Little did I know what events this dinner would put into motion.



Sarah, like most of my former classmates at Xavier, is a good deal younger than I am. She's witty. She's fun to hang around with. She was the driving force behind an almost successful attempt at starting a philosophy club. I'd wanted to stay in touch with her after my graduation but real life, as they say, intervened. Between work, fixing up the dilapidated houses I inherited from my father and then returning to school to take Latin and Greek on my lunch break, I just never found the motivation to make the time to stay in contact with someone who didn't haunt the same haunts that I did.

Scholarship to Catholic University freshly in hand, I called her up and invited her over to dinner. Dinner was very nice, pleasant and uneventful until that fateful moment when Sarah mentioned that she intended to arrange an outing for the purpose of hunting and preparing a meal made from 17 year cicadas. Little did she know that my desire to do that very thing the previous emergence of cicadas in 2004 was frustrated only by lack of anyone else interested in such a  project. I quickly pulled the recipe book that I had been storing on my hard drive for the past 4 years and we set a tentative date for Monday night.

My family had different reactions. My eldest daughter stated flatly that she wasn't going to go. My youngest daughter seemed like she almost but not quite wanted to go. When I opined, `you know you want to,' her response was `I'll do it if you pay me.' My wife said, `You are not cooking them here. You aren't bringing any home with you. You will not allow any cicadas into the house. I'm not even going to let you kiss me after you come home.'

The time from Friday evening to Monday evening dragged by slowly. A bit of research was done. Where do cicadas hang out? Which ones taste best? How do you tell the males from the females? The important answers were that, if you can't get ones that are newly emerged from the ground and still green, go for the females. They can be identified by having an acute rather than rounded abdomen and lacking the organs that make the loud chattering noise which the males make to attract the females. Having missed the peak of Brood XIV, we decided that the place to venture out to was a county park on the north and east side of the city. And so that we did.

The party ended up being Sarah, Sarah's friend Steve and myself. We made a very unlikely group. Steve, the stereotypical Queen, squealed like a girl everytime a cicada came close to him. Sarah kept chuckling over her sadistic desire to watch her girlfriend Valerie squirm while she ate a cicada. Me, I just laughed at them both and at myself, looking forward to trying something gross and repulsive.

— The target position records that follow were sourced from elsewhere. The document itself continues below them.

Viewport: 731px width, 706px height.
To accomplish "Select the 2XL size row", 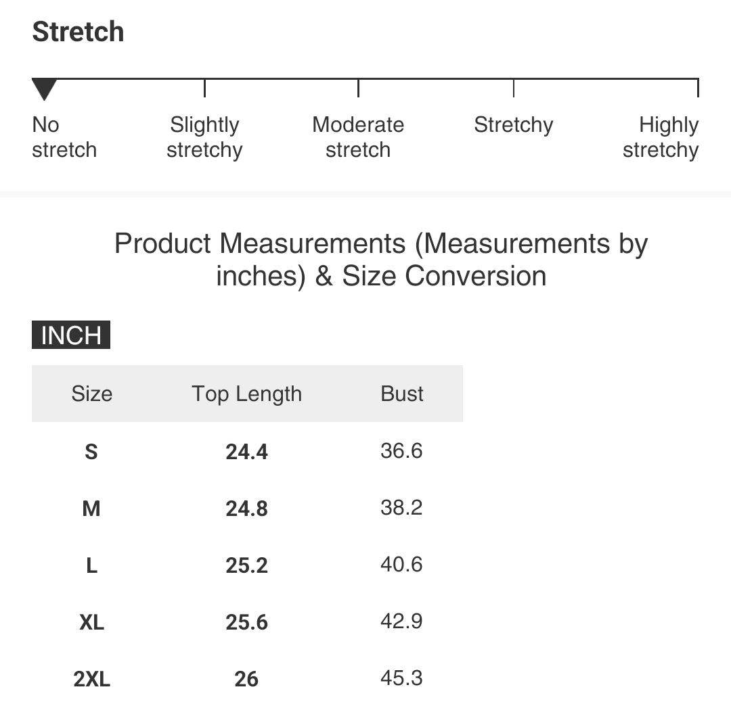I will click(x=247, y=678).

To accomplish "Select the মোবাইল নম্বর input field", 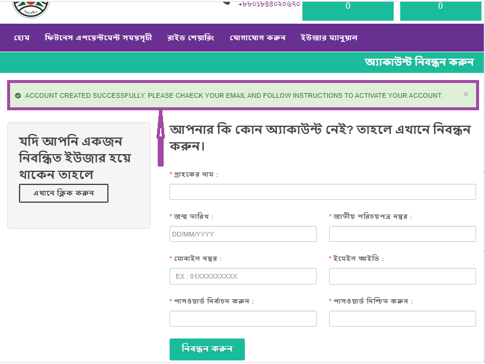I will (x=243, y=276).
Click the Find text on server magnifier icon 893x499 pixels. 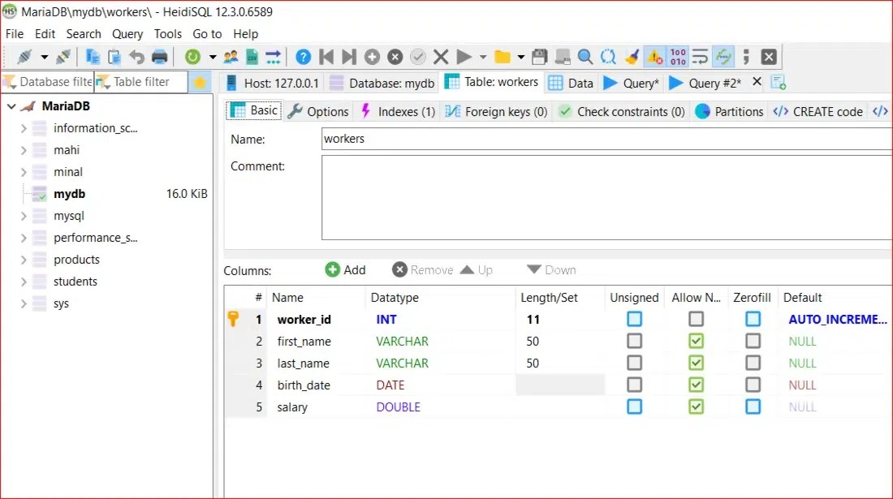(x=585, y=57)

All together we spent about an hour in the thick of the woods along a creek looking for the critters. We caught less then 10 live females before the light started to fail. Steve had the best eye for finding them but lacked the will to so much as touch them let alone catch them, check their abdomen to determine whether they were male or female, and put them in the brown paper bags we all carried. Most of what we found were zombie cicadas, still alive but half disintegrated into nothingness. In some cases, just the head, legs and wings remained crawling around aimlessly. In other cases, we found whole cicadas perched, dead, the red of their eyes faded to a dim white. We also found many males which instantly kicked up a chattering ruckus when caught and which we returned to their perches once they did so. The adult males, the internet informed us, don't taste so good.

Once we exited the forest we found bazillions and bazillions of the creatures on the leaves of the last line of trees, as if holding onto the last rays of the setting sun lest they turn into the sort of zombies we found deep within the forest. Here it was that Steve found his inner courage and caught one before jumping up and down with excitement, `I did it! I did it! I did it all by myself!' No longer did his bag hold only the one that Sarah had put there for pity's sake. Rather, it held the fruits of his own hunting of wild things. Like the true man Sarah and I both knew he was, Steve was about to eat what he had hunted and killed with his own bare hands.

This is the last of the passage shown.